Jangankan untuk membayar hutang yang bernilai puluhan juta itu. Untuk ongkos dirinya berangkat mengajar saja, sering tekor. Itu sebabnya, selain mengajar, Riana juga membuka toko online untuk mencukupi kebutuhan pribadinya. Otak gadis ini serasa ingin meledak jika memikirkan kenyataan ini.
***
Di sisi lain, seorang pria tampan, juga sedang berada dalam dilema. Dia adalah Damar Langit. Pria dengan segala kesempurnaannya itu, sudah berkali-kali menolak usul kedua orang tuanya untuk menikah lagi. Dengan alasan tak ingin menduakan Yuta. Tak ingin melukai hati sang istri.
Namun, desakan dan ancaman kedua orang tuanya tak kalah membuatnya merasa goncang. Bagaimana tidak? Mereka mengancam akan menghentikan pengobatan Yuta, jika seandainya Langit tidak menuruti keinginan mereka.
"Kami menyuruhmu menikah lagi bukan tanpa alasan Langit. Lihat istrimu, mengangkat tangannya saja tidak bisa. Bagaimana mungkin dia bisa melayanimu?" desak Dayat, yang tak lain adalah ayah pria tampan ini. Pria paruh baya ini terlihat kesal karena sang putra, tidak mau mengerti apa maksud dan tujuannya memintanya untuk menikah lagi. Ini semata untuk kebaikan putra semata wayangnya itu.

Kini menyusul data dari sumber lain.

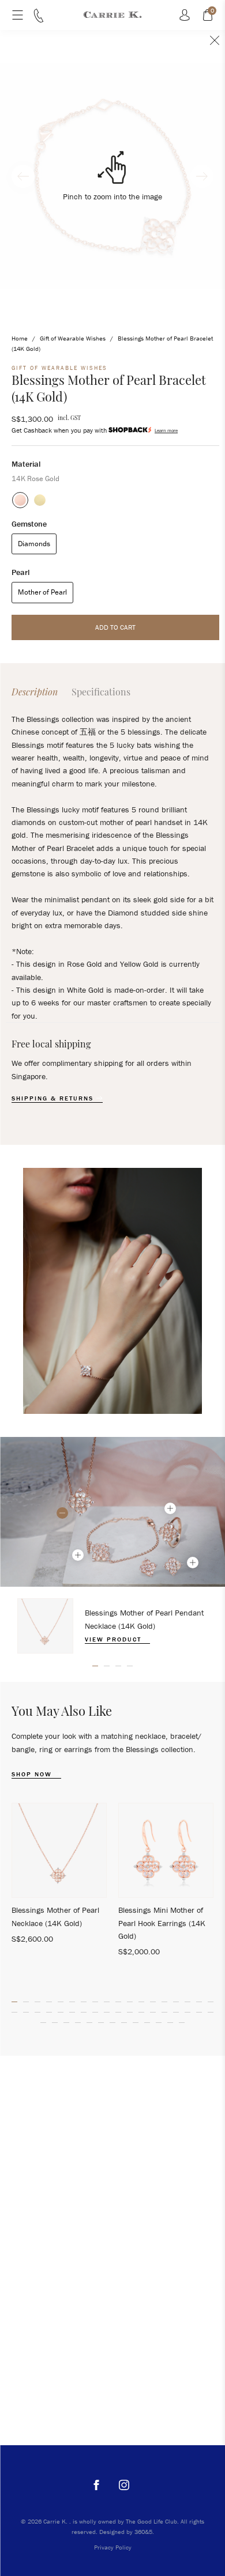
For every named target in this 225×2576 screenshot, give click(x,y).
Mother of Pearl (42, 592)
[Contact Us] (39, 19)
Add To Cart (115, 627)
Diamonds (34, 544)
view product (114, 1639)
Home (20, 338)
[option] (112, 1626)
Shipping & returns (54, 1098)
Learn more (166, 430)
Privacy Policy (113, 2547)
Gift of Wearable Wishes (73, 338)
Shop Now (33, 1774)
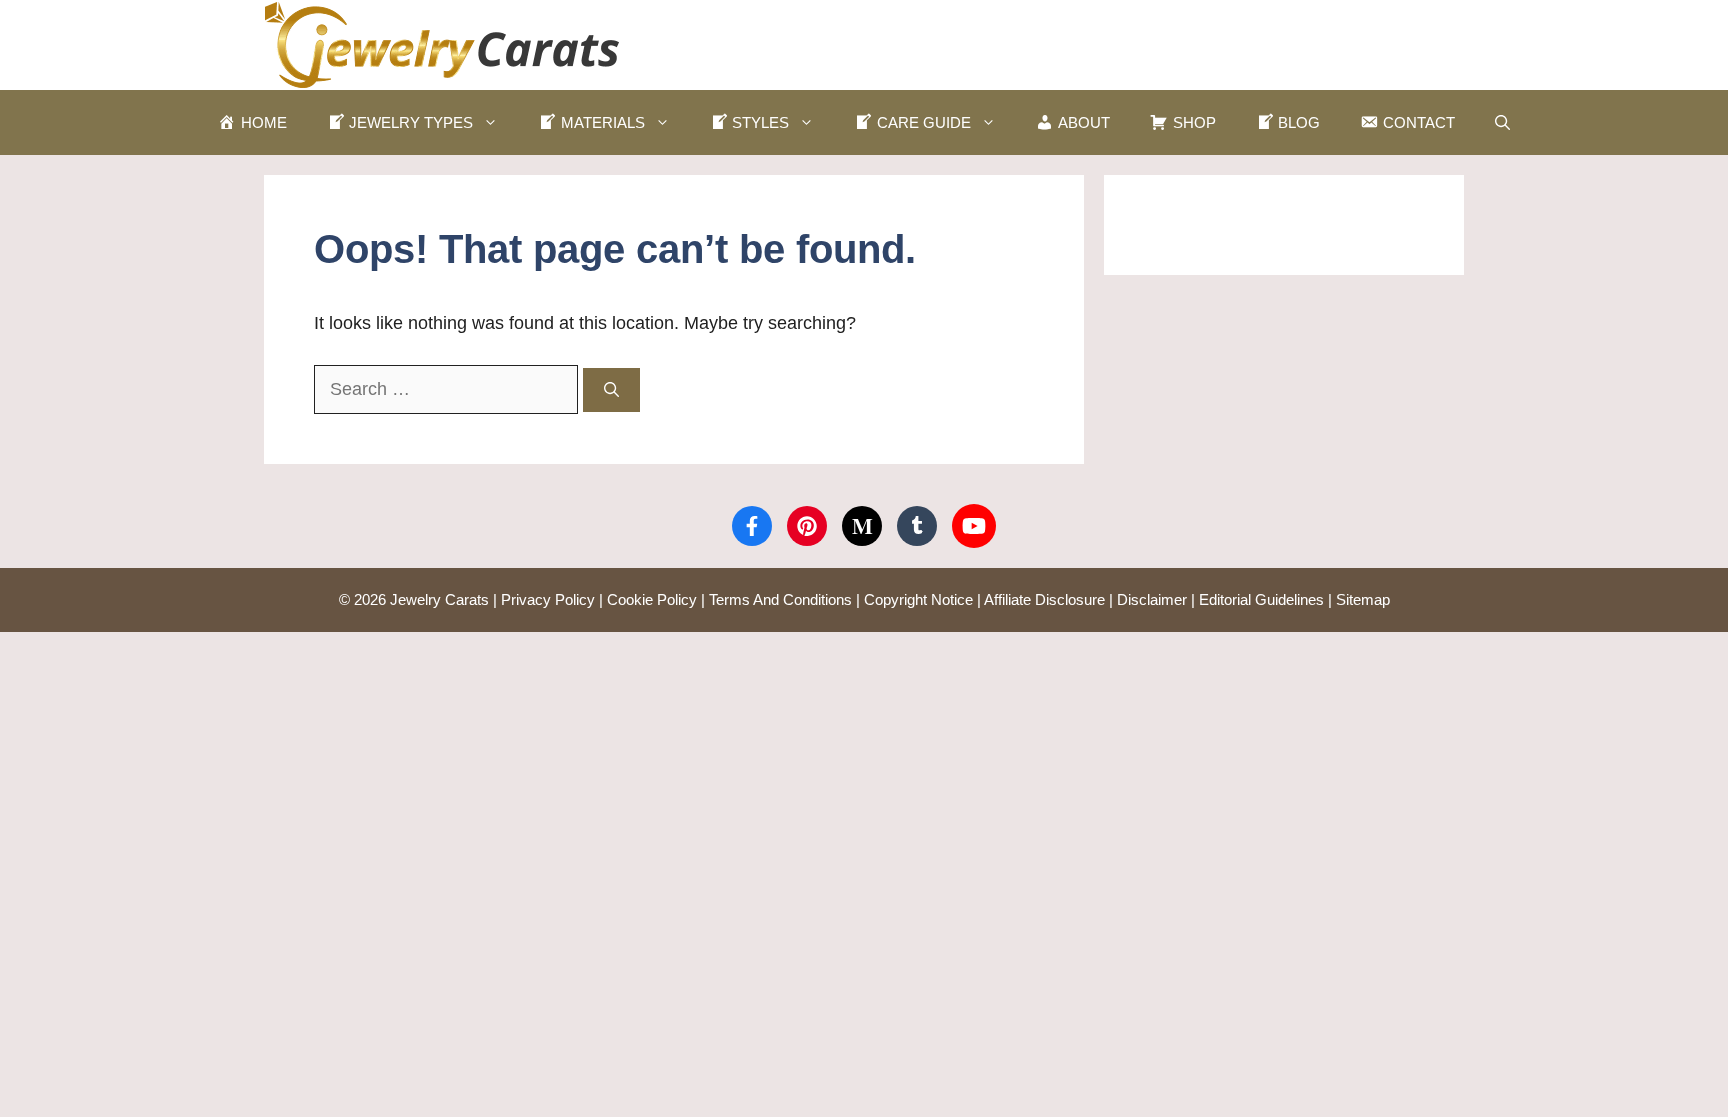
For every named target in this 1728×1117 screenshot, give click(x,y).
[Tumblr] (917, 526)
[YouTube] (974, 526)
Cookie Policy (652, 599)
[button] (1502, 122)
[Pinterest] (807, 526)
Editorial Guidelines (1261, 599)
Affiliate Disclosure (1044, 599)
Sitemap (1363, 599)
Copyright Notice (918, 599)
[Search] (611, 390)
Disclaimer (1152, 599)
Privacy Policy (548, 599)
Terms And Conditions (780, 599)
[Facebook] (752, 526)
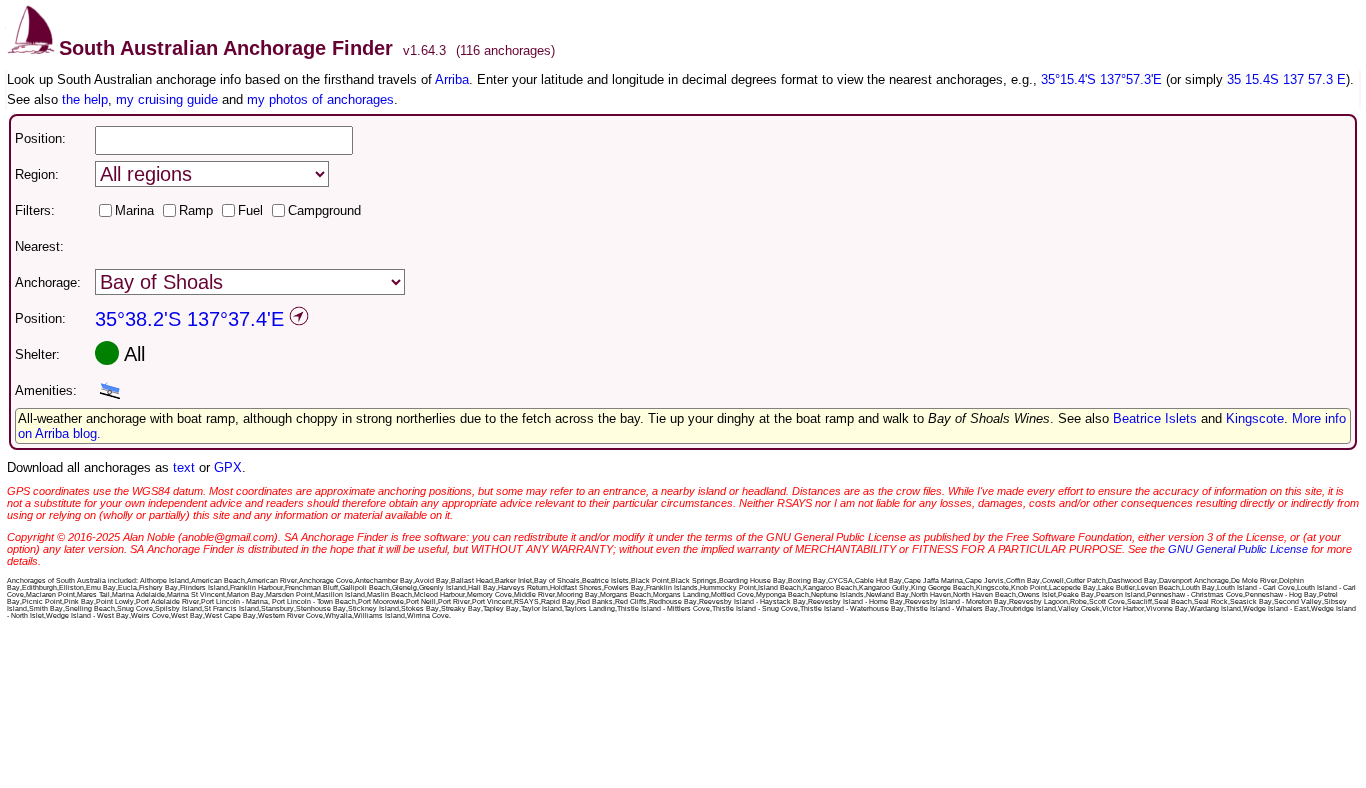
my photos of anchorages (320, 99)
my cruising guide (167, 99)
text (184, 467)
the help (85, 99)
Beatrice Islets (1155, 418)
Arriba (452, 79)
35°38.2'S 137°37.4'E (189, 319)
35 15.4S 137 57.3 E (1286, 79)
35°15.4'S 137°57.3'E (1101, 79)
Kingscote (1255, 418)
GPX (228, 467)
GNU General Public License (1238, 549)
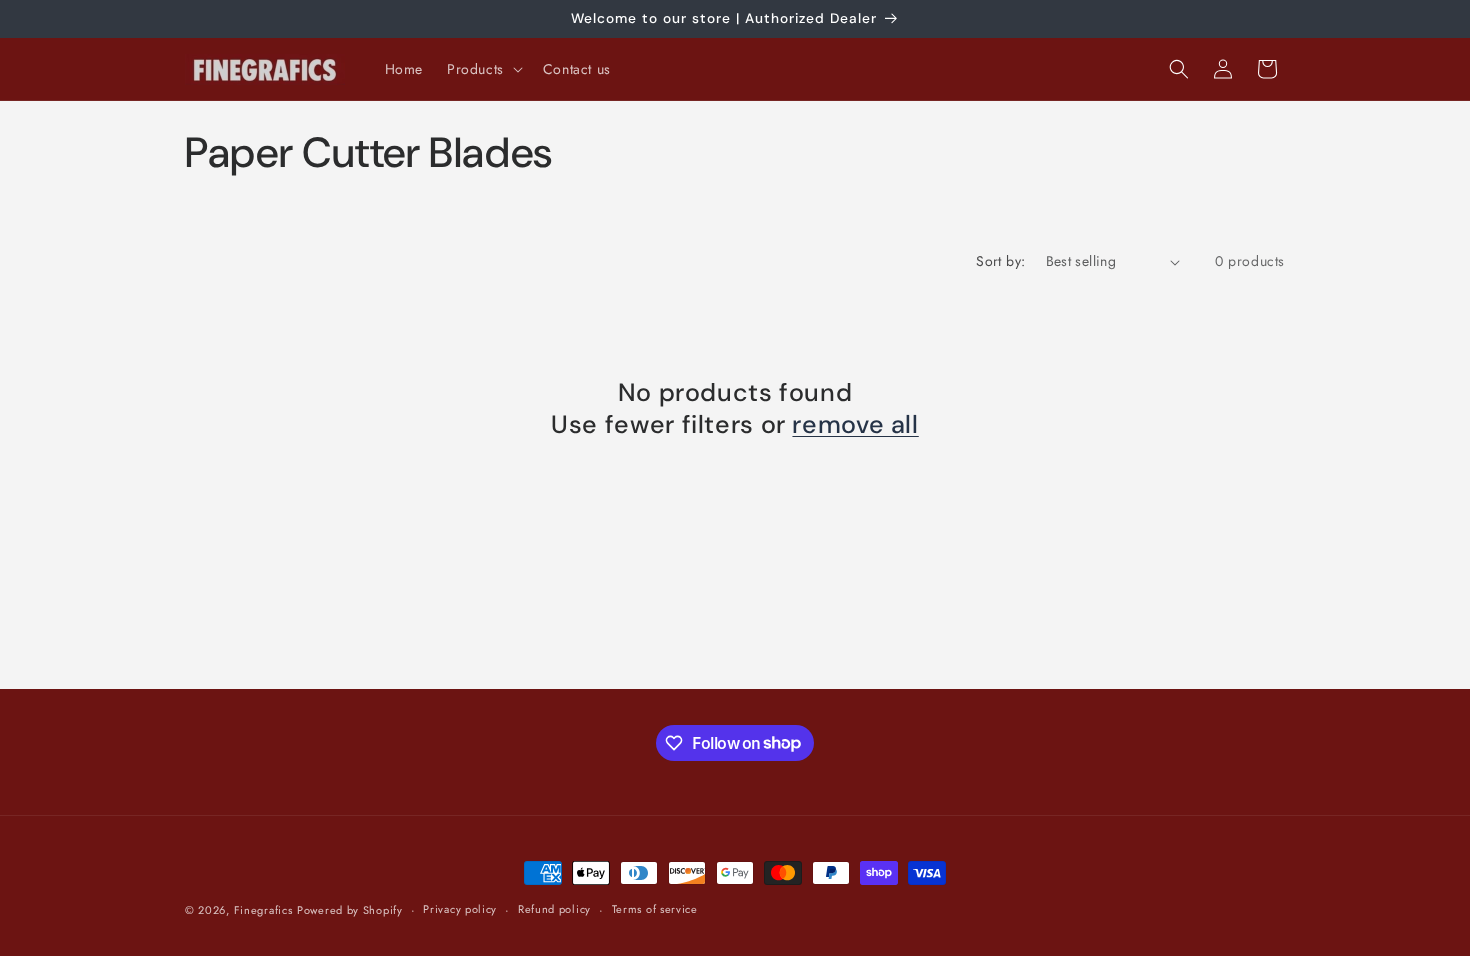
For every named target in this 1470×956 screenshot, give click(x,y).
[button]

"Mengertilah, Pa. Aku nggak mau menyakiti perasaan istriku. Fisiknya sudah sakit, Pa. Harusnya Langit membuatnya tenang, membuatnya bahagia. Bukan malah menyakitinya," jawab Langit. Masih berusaha menolak.
"Kamu yang tidak mengerti. Yuta sendiri menyetujui kok kalo kamu menikah lagi. Coba tanya saja kalo kamu nggak percaya? Dia juga ingin kamu ada yang ngurus, Langit. Ada yang melayani, baik lahir maupun batin. Zahra, putri kalian juga butuh ibu yang sehat. Yang mau menjaga, merawat dan mendidiknya. Bukan ibu yang sakit-sakitan begini!" ucap Dayat lagi.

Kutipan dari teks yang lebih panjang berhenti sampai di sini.